_Goal of the exercise_
Starting at the line that contains "The height and", transcribe every remaining line of the data below exactly, and omit all pictures.

_Material for the task_
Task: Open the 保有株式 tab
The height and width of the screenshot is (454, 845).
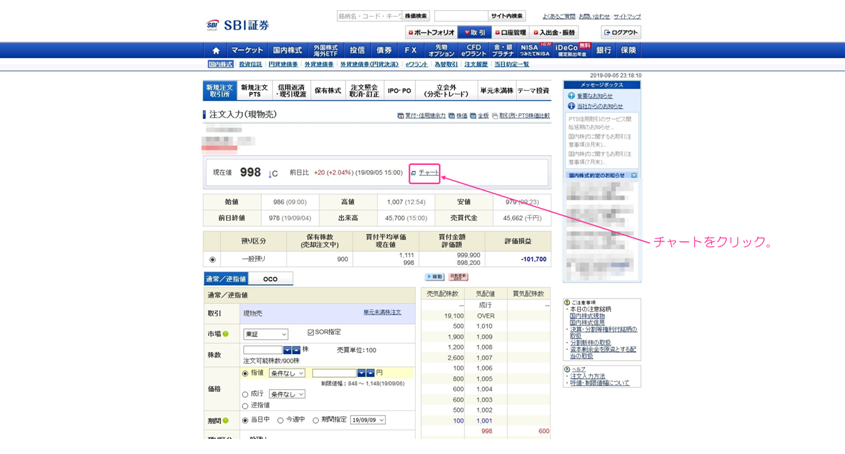Action: (x=327, y=90)
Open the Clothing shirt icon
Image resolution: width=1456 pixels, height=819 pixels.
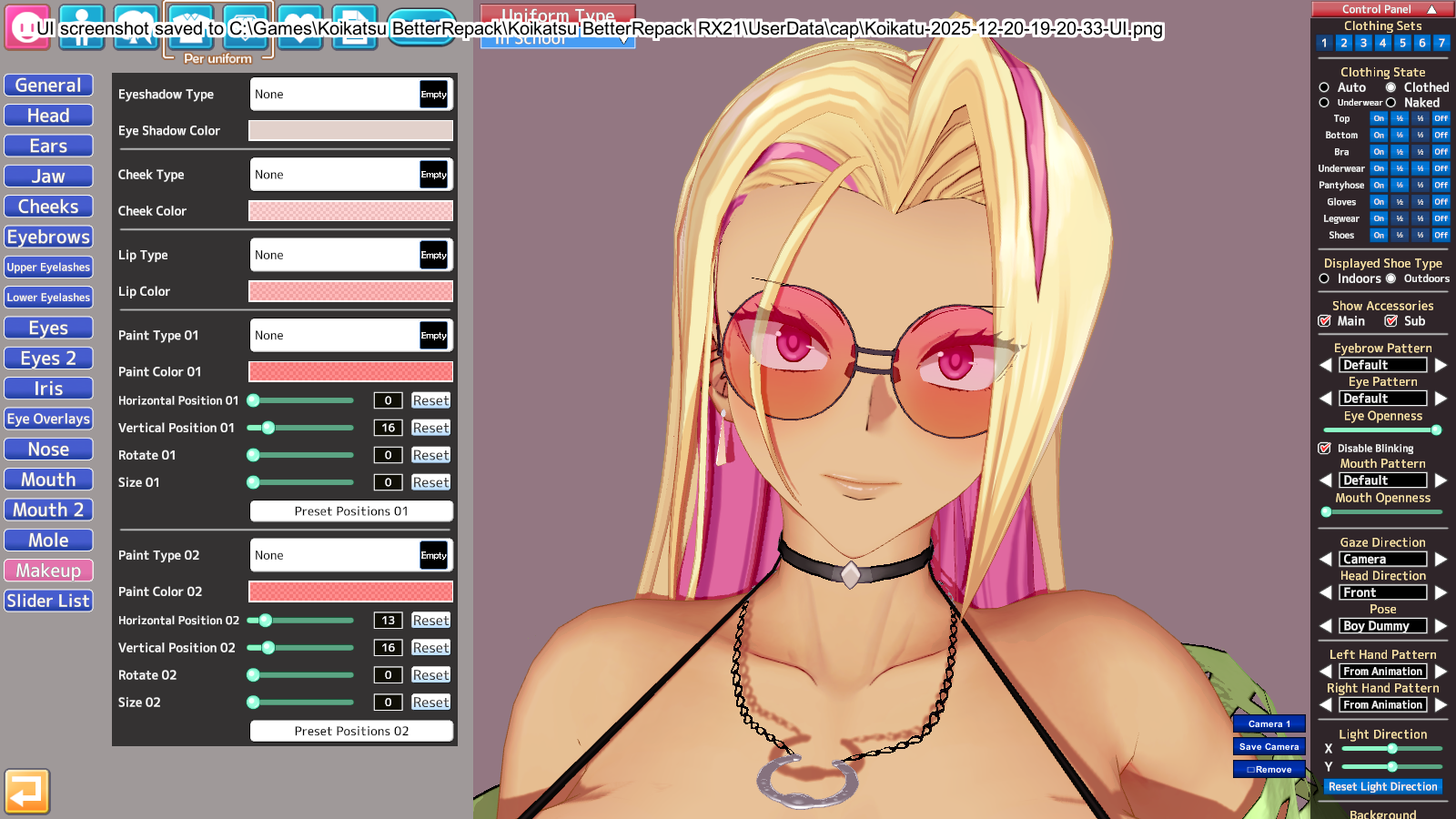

_Output for this task_
The height and width of the screenshot is (454, 845).
Action: (x=327, y=90)
Open the Clothing shirt icon
Image resolution: width=1456 pixels, height=819 pixels.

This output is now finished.